As soon as you go to an object caching solution, it is a whole new ball game
as you are relying on proprietary technology to get the performance that you
need. If this is acceptable, by all means utilize the available tools in
the marketplace. If you are relying upon a proprietary caching mechanism,
you could cache objects whether your strategy is to use JSP/Servlets to
fetch data or Entity Beans. Since the gain from not having to go to the DB
would then be the same either way, JSP/Servlets will still have less
overhead for read-only queries than an Entity bean solution due to the
transaction overhead, security checking, potentially remote invocations,
etc. Richard pointed out some of these issues, but it ended up on a
different thread I think.
DB
-----Original Message-----
From: Charlie Alfred [mailto:[EMAIL PROTECTED]]
Sent: Friday, March 03, 2000 5:45 AM
To: [EMAIL PROTECTED]
Subject: Re: When to Use EJB? (was: Session EJBs vs. JavaObjects)

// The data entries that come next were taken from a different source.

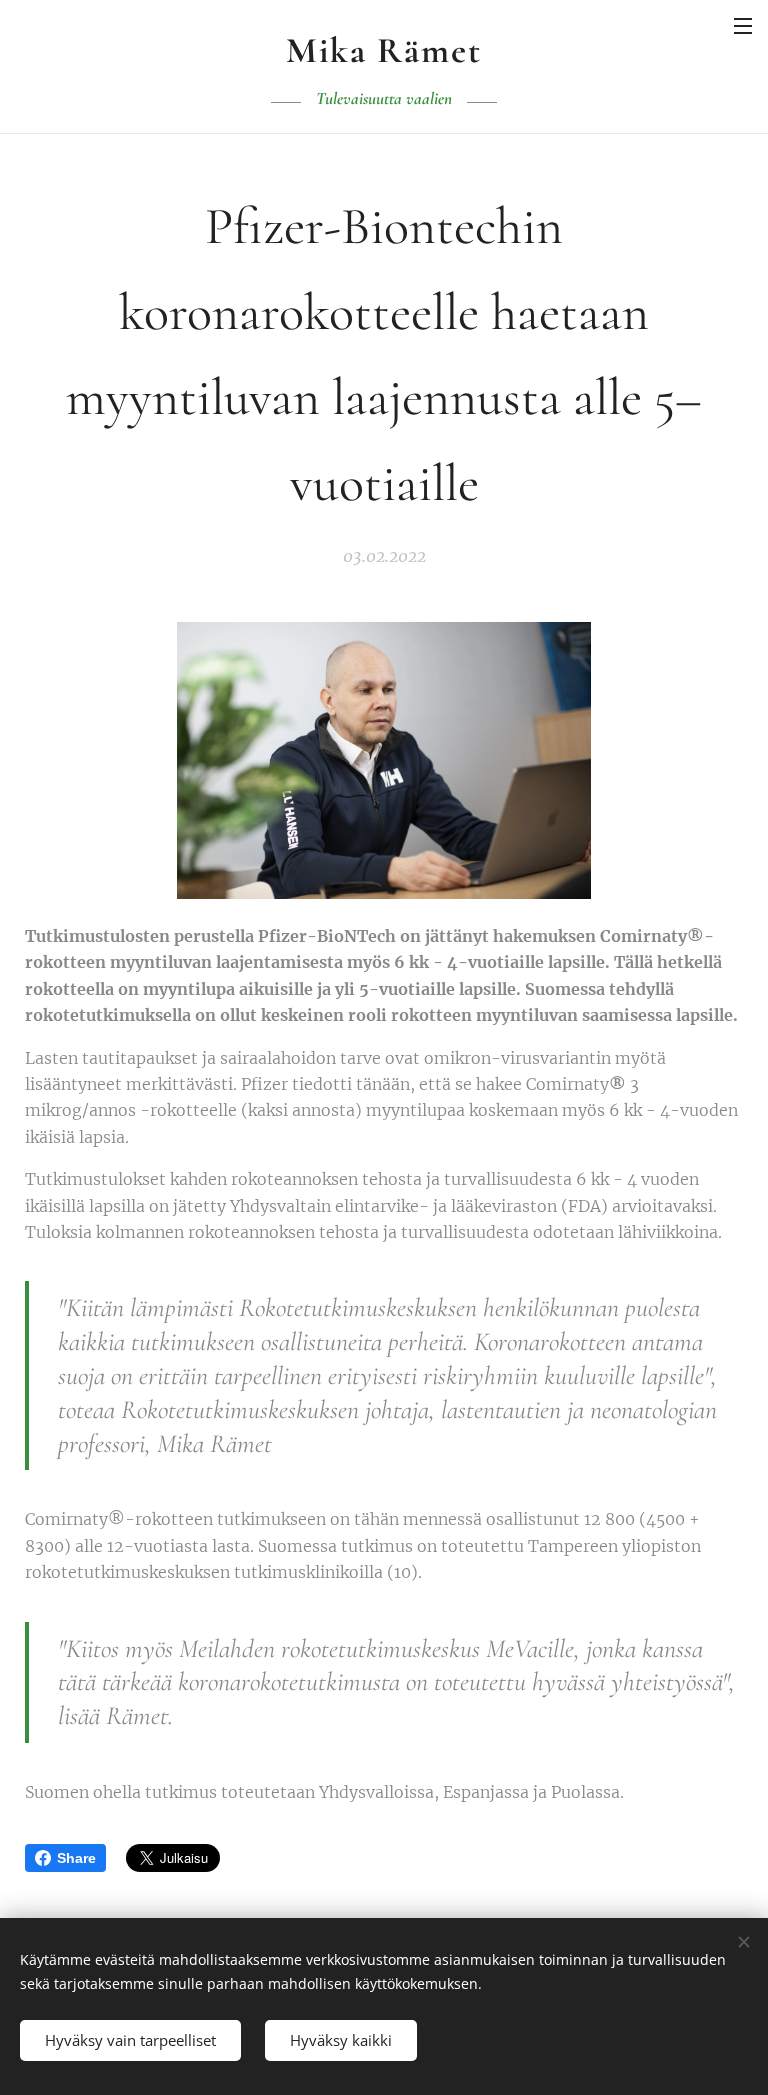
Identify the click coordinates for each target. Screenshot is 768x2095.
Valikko (743, 25)
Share (76, 1858)
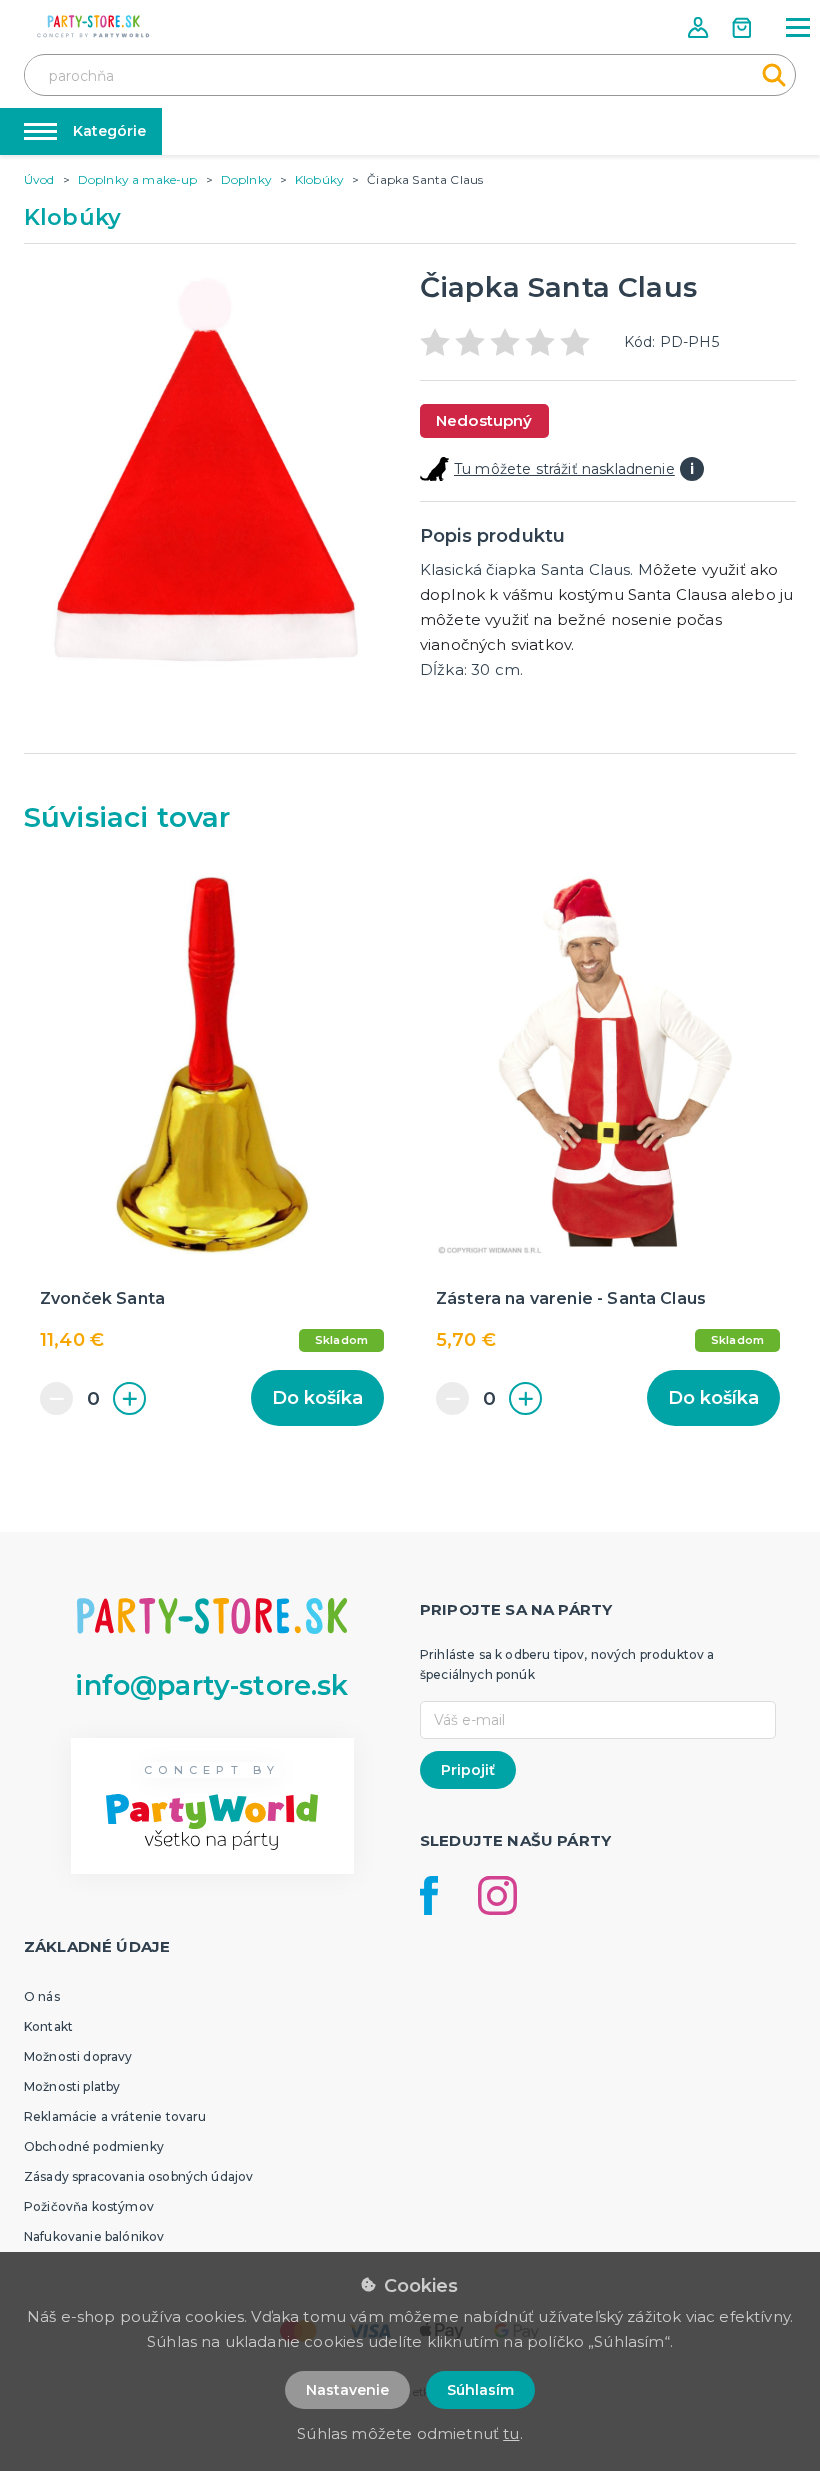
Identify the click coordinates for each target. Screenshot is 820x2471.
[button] (700, 27)
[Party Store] (94, 26)
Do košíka (317, 1398)
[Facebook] (429, 1895)
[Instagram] (497, 1895)
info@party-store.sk (211, 1685)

Richard Monson-Haefel wrote:
> Doug has hit the nail on the head. EJB is appropriate for high volume
> transactional sites like an electronic trading site, but for sites that
provide
> read-only access to product catalogs or primarly textual material
(documents,
> articles, etc..) with no transactional requirements, Servlets and JSP is a
> better option. You should use EJB to handle purchases and transactions on
> these types of sites, but not for perusing the content.
>
Would you also say that this analysis holds true if the EJB Server supports
in-memory caching of read-mostly Entity Beans? Or, if it uses an EJB-side
hot-cache with multi-version concurrency control, like eXcelon Corp's Javlin
product?
I can understand how the Servlet => JDBC path would be faster than the
traditional Servlet => EntityBean => JDBC path, due to:
* transaction overhead
* bean passivation/activation if the EJB cache is full
* additional client/server call, etc.
However, unless I'm missing something, if the relevant info is cached then
this overhead is significantly reduced on the EJB case. Its performance
would be much closer to the straight JDBC case for the simple case (i.e.
select of fields from few tables with simple joins). In the case where
the read-mostly data takes on a more complex, object-oriented structure
(such as a product catalog with lots of cross-references) the EJB cache
might even have a much lower impedence mismatch for the Servlet.